Text and item location entries:

########################################

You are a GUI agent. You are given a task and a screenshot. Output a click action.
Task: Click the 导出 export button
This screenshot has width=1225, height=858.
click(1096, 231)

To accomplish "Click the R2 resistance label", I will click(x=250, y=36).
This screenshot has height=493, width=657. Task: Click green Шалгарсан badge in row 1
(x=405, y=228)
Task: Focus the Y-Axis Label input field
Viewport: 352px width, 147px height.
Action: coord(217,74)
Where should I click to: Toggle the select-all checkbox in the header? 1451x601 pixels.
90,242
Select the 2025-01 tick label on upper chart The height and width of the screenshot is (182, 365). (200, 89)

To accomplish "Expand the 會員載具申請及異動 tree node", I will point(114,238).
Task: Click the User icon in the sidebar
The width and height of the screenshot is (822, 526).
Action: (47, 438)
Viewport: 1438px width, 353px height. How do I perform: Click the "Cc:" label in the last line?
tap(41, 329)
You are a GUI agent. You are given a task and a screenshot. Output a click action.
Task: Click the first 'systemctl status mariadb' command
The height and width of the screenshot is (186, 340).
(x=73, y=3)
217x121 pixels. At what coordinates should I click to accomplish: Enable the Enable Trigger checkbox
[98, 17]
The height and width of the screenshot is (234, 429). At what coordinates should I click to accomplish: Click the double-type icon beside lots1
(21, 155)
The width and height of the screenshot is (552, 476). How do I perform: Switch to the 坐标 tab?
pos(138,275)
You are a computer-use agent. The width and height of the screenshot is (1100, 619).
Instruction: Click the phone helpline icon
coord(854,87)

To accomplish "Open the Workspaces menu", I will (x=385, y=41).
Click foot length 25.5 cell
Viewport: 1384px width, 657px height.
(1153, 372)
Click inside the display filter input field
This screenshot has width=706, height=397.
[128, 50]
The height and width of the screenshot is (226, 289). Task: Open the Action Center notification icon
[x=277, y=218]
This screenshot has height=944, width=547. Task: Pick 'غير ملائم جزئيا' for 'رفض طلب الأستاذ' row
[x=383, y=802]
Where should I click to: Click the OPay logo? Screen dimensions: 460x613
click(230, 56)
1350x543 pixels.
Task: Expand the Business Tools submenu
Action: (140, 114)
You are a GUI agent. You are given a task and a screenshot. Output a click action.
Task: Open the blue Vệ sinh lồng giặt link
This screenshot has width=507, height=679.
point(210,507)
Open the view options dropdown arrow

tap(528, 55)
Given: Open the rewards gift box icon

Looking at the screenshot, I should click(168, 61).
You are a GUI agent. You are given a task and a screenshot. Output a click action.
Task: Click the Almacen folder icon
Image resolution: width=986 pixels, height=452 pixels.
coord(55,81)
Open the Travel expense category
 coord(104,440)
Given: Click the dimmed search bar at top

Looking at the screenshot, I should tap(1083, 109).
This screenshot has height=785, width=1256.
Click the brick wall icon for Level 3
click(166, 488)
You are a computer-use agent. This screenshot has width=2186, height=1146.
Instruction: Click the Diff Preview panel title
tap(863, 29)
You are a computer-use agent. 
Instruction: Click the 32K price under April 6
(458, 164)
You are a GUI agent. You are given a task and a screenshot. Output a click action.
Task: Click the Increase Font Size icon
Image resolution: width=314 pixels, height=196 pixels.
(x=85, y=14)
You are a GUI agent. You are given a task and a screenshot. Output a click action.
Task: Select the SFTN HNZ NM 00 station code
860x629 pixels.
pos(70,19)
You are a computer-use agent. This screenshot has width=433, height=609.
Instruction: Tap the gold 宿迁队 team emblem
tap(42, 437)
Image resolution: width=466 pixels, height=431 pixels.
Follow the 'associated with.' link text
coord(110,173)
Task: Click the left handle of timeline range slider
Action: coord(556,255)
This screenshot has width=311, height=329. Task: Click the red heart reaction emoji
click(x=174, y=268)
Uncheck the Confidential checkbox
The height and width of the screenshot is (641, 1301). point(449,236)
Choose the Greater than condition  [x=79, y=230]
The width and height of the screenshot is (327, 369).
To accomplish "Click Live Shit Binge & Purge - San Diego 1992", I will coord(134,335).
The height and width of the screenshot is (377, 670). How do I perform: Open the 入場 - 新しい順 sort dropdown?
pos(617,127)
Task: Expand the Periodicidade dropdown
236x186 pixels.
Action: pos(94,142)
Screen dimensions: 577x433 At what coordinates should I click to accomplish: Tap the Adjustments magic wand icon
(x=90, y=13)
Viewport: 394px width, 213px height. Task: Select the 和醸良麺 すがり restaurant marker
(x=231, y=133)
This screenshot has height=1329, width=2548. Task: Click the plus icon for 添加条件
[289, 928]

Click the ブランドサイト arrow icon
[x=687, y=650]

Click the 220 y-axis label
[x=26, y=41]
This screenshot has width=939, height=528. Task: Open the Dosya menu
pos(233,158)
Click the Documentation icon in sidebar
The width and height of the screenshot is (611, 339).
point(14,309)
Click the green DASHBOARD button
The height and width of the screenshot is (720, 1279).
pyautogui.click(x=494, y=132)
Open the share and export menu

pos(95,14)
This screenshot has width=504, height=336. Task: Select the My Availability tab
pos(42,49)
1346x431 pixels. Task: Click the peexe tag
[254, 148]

########################################

To be done
Express the lines above as a Markdown table with the columns Row and Line, numbering each row and omitting blank lines.

Solution for this problem
| Row | Line |
|---|---|
| 1 | You are a GUI agent. You are given a task and a screenshot. Output a click action. |
| 2 | Task: Click the 导出 export button |
| 3 | This screenshot has width=1225, height=858. |
| 4 | click(1096, 231) |
| 5 | To accomplish "Click the R2 resistance label", I will click(x=250, y=36). |
| 6 | This screenshot has height=493, width=657. Task: Click green Шалгарсан badge in row 1 |
| 7 | (x=405, y=228) |
| 8 | Task: Focus the Y-Axis Label input field |
| 9 | Viewport: 352px width, 147px height. |
| 10 | Action: coord(217,74) |
| 11 | Where should I click to: Toggle the select-all checkbox in the header? 1451x601 pixels. |
| 12 | 90,242 |
| 13 | Select the 2025-01 tick label on upper chart The height and width of the screenshot is (182, 365). (200, 89) |
| 14 | To accomplish "Expand the 會員載具申請及異動 tree node", I will point(114,238). |
| 15 | Task: Click the User icon in the sidebar |
| 16 | The width and height of the screenshot is (822, 526). |
| 17 | Action: (47, 438) |
| 18 | Viewport: 1438px width, 353px height. How do I perform: Click the "Cc:" label in the last line? |
| 19 | tap(41, 329) |
| 20 | You are a GUI agent. You are given a task and a screenshot. Output a click action. |
| 21 | Task: Click the first 'systemctl status mariadb' command |
| 22 | The height and width of the screenshot is (186, 340). |
| 23 | (x=73, y=3) |
| 24 | 217x121 pixels. At what coordinates should I click to accomplish: Enable the Enable Trigger checkbox |
| 25 | [98, 17] |
| 26 | The height and width of the screenshot is (234, 429). At what coordinates should I click to accomplish: Click the double-type icon beside lots1 |
| 27 | (21, 155) |
| 28 | The width and height of the screenshot is (552, 476). How do I perform: Switch to the 坐标 tab? |
| 29 | pos(138,275) |
| 30 | You are a computer-use agent. The width and height of the screenshot is (1100, 619). |
| 31 | Instruction: Click the phone helpline icon |
| 32 | coord(854,87) |
| 33 | To accomplish "Open the Workspaces menu", I will (x=385, y=41). |
| 34 | Click foot length 25.5 cell |
| 35 | Viewport: 1384px width, 657px height. |
| 36 | (1153, 372) |
| 37 | Click inside the display filter input field |
| 38 | This screenshot has width=706, height=397. |
| 39 | [128, 50] |
| 40 | The height and width of the screenshot is (226, 289). Task: Open the Action Center notification icon |
| 41 | [x=277, y=218] |
| 42 | This screenshot has height=944, width=547. Task: Pick 'غير ملائم جزئيا' for 'رفض طلب الأستاذ' row |
| 43 | [x=383, y=802] |
| 44 | Where should I click to: Click the OPay logo? Screen dimensions: 460x613 |
| 45 | click(230, 56) |
| 46 | 1350x543 pixels. |
| 47 | Task: Expand the Business Tools submenu |
| 48 | Action: (140, 114) |
| 49 | You are a GUI agent. You are given a task and a screenshot. Output a click action. |
| 50 | Task: Open the blue Vệ sinh lồng giặt link |
| 51 | This screenshot has width=507, height=679. |
| 52 | point(210,507) |
| 53 | Open the view options dropdown arrow |
| 54 | tap(528, 55) |
| 55 | Given: Open the rewards gift box icon |
| 56 | Looking at the screenshot, I should click(168, 61). |
| 57 | You are a GUI agent. You are given a task and a screenshot. Output a click action. |
| 58 | Task: Click the Almacen folder icon |
| 59 | Image resolution: width=986 pixels, height=452 pixels. |
| 60 | coord(55,81) |
| 61 | Open the Travel expense category |
| 62 |  coord(104,440) |
| 63 | Given: Click the dimmed search bar at top |
| 64 | Looking at the screenshot, I should tap(1083, 109). |
| 65 | This screenshot has height=785, width=1256. |
| 66 | Click the brick wall icon for Level 3 |
| 67 | click(166, 488) |
| 68 | You are a computer-use agent. This screenshot has width=2186, height=1146. |
| 69 | Instruction: Click the Diff Preview panel title |
| 70 | tap(863, 29) |
| 71 | You are a computer-use agent.  |
| 72 | Instruction: Click the 32K price under April 6 |
| 73 | (458, 164) |
| 74 | You are a GUI agent. You are given a task and a screenshot. Output a click action. |
| 75 | Task: Click the Increase Font Size icon |
| 76 | Image resolution: width=314 pixels, height=196 pixels. |
| 77 | (x=85, y=14) |
| 78 | You are a GUI agent. You are given a task and a screenshot. Output a click action. |
| 79 | Task: Select the SFTN HNZ NM 00 station code |
| 80 | 860x629 pixels. |
| 81 | pos(70,19) |
| 82 | You are a computer-use agent. This screenshot has width=433, height=609. |
| 83 | Instruction: Tap the gold 宿迁队 team emblem |
| 84 | tap(42, 437) |
| 85 | Image resolution: width=466 pixels, height=431 pixels. |
| 86 | Follow the 'associated with.' link text |
| 87 | coord(110,173) |
| 88 | Task: Click the left handle of timeline range slider |
| 89 | Action: coord(556,255) |
| 90 | This screenshot has width=311, height=329. Task: Click the red heart reaction emoji |
| 91 | click(x=174, y=268) |
| 92 | Uncheck the Confidential checkbox |
| 93 | The height and width of the screenshot is (641, 1301). point(449,236) |
| 94 | Choose the Greater than condition  [x=79, y=230] |
| 95 | The width and height of the screenshot is (327, 369). |
| 96 | To accomplish "Click Live Shit Binge & Purge - San Diego 1992", I will coord(134,335). |
| 97 | The height and width of the screenshot is (377, 670). How do I perform: Open the 入場 - 新しい順 sort dropdown? |
| 98 | pos(617,127) |
| 99 | Task: Expand the Periodicidade dropdown |
| 100 | 236x186 pixels. |
| 101 | Action: pos(94,142) |
| 102 | Screen dimensions: 577x433 At what coordinates should I click to accomplish: Tap the Adjustments magic wand icon |
| 103 | (x=90, y=13) |
| 104 | Viewport: 394px width, 213px height. Task: Select the 和醸良麺 すがり restaurant marker |
| 105 | (x=231, y=133) |
| 106 | This screenshot has height=1329, width=2548. Task: Click the plus icon for 添加条件 |
| 107 | [289, 928] |
| 108 | Click the ブランドサイト arrow icon |
| 109 | [x=687, y=650] |
| 110 | Click the 220 y-axis label |
| 111 | [x=26, y=41] |
| 112 | This screenshot has width=939, height=528. Task: Open the Dosya menu |
| 113 | pos(233,158) |
| 114 | Click the Documentation icon in sidebar |
| 115 | The width and height of the screenshot is (611, 339). |
| 116 | point(14,309) |
| 117 | Click the green DASHBOARD button |
| 118 | The height and width of the screenshot is (720, 1279). |
| 119 | pyautogui.click(x=494, y=132) |
| 120 | Open the share and export menu |
| 121 | pos(95,14) |
| 122 | This screenshot has width=504, height=336. Task: Select the My Availability tab |
| 123 | pos(42,49) |
| 124 | 1346x431 pixels. Task: Click the peexe tag |
| 125 | [254, 148] |